Use these scenarios to calculate the same probability from part (a) but using the addition rule for disjoint outcomes. Confirm that your answers from parts (a) and (b) match.

paste('Possible combinations of having 2 boys out of 3 =', sum((boyRate*boyRate*girlRate),(boyRate*girlRate*boyRate),(girlRate*boyRate*boyRate)))
## [1] "Possible combinations of having 2 boys out of 3 = 0.382347"

2.5.3 (c) If we wanted to calculate the probability that a couple who plans to have 8 kids will have 3 boys,

briefly describe why the approach from part (b) would be more tedious than the approach from part (a).

To calculate the probability of 8 kids having 3 boys, there would be 56 combinations to be calculated, hence calculations of part(b) would be more tedious for all possible scenarios of atleast 3 boys out of 8 kids than atleast 2 boys out of 3 kids.

2.6 Question#3.42 Serving in volleyball.

A not-so-skilled volleyball player has a 15% chance of making the serve, which involves hitting the ball so it passes over the net on a trajectory such that it will land in the opposing team’s court. Suppose that her serves are independent of each other.

serveRate <- 0.15
failRate <- 1-0.15

2.6.1 (a) What is the probability that on the 10th try she will make her 3rd successful serve?

paste('probability of having 3rd successful serve on the 10th try =', (failRate^7) * (serveRate^3) * (choose(9,2))) # Negative Binomial distribution
## [1] "probability of having 3rd successful serve on the 10th try = 0.0389501162261719"
possible9Permutation <- factorial(9) / (factorial(2)*factorial(7))  #number of cases with 2 successes and 7 failures in 9 first attemps
paste('Calculating probability of having 3rd successful serve on the 10th try =',(failRate^7) * (serveRate^3) * (possible9Permutation))
## [1] "Calculating probability of having 3rd successful serve on the 10th try = 0.0389501162261719"

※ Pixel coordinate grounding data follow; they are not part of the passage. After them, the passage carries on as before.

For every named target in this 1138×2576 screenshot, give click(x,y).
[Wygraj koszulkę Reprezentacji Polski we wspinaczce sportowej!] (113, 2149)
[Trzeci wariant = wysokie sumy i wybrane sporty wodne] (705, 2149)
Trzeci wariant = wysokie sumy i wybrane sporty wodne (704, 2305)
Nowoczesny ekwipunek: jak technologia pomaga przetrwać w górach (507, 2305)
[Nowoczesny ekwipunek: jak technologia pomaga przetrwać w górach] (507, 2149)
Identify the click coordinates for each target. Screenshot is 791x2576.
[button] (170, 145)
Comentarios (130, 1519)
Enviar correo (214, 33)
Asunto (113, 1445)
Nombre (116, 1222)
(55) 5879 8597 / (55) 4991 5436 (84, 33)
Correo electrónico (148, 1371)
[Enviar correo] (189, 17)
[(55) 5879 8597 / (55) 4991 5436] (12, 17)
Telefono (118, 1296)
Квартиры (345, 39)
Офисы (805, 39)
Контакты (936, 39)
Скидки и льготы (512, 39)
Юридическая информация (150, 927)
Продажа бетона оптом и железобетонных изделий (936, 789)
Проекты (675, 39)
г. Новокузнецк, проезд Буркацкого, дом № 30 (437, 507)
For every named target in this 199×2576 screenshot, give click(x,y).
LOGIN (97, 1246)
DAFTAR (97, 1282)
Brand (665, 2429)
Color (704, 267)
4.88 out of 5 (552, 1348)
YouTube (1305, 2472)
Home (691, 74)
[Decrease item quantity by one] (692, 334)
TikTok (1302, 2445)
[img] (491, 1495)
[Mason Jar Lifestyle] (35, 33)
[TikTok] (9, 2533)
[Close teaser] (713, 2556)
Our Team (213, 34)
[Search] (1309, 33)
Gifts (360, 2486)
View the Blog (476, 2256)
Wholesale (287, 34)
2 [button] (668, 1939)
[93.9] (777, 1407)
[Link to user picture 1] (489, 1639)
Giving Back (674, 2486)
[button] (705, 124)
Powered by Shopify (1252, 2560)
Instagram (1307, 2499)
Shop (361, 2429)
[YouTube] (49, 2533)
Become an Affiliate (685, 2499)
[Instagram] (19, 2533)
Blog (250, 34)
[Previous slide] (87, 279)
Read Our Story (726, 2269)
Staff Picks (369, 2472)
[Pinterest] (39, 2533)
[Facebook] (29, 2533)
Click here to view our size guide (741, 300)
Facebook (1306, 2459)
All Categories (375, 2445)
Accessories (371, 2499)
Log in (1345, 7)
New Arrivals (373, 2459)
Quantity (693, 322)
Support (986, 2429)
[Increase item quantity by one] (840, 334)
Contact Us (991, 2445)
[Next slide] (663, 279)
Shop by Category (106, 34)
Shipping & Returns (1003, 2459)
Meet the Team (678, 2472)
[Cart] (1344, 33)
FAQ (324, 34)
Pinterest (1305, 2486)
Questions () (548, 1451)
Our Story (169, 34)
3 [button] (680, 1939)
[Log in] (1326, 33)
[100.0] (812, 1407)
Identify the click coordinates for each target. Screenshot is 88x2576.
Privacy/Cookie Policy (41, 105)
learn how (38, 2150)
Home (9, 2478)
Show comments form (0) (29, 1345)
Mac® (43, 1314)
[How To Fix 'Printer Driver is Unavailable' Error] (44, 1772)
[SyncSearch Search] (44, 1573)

2.6.2 (b) Suppose she has made two successful serves in nine attempts. What is the probability that her 10th serve will be successful?

The probability that her 10th serve will be successful is 15% since all her serves are independent of each other.

2.6.3 (c) Even though parts (a) and (b) discuss the same scenario, the probabilities you calculated should be different. Can you explain the reason for this discrepancy?

For part a, it is calculated by negative binonmial distribution to count 3rd successful serve in 10th attempt (Only 2 of the former 9 attempts are success).

For part b, it is only calculated the probability that 10th attempt will be successful assuming that previous 9 attempts already had 2 successful serve.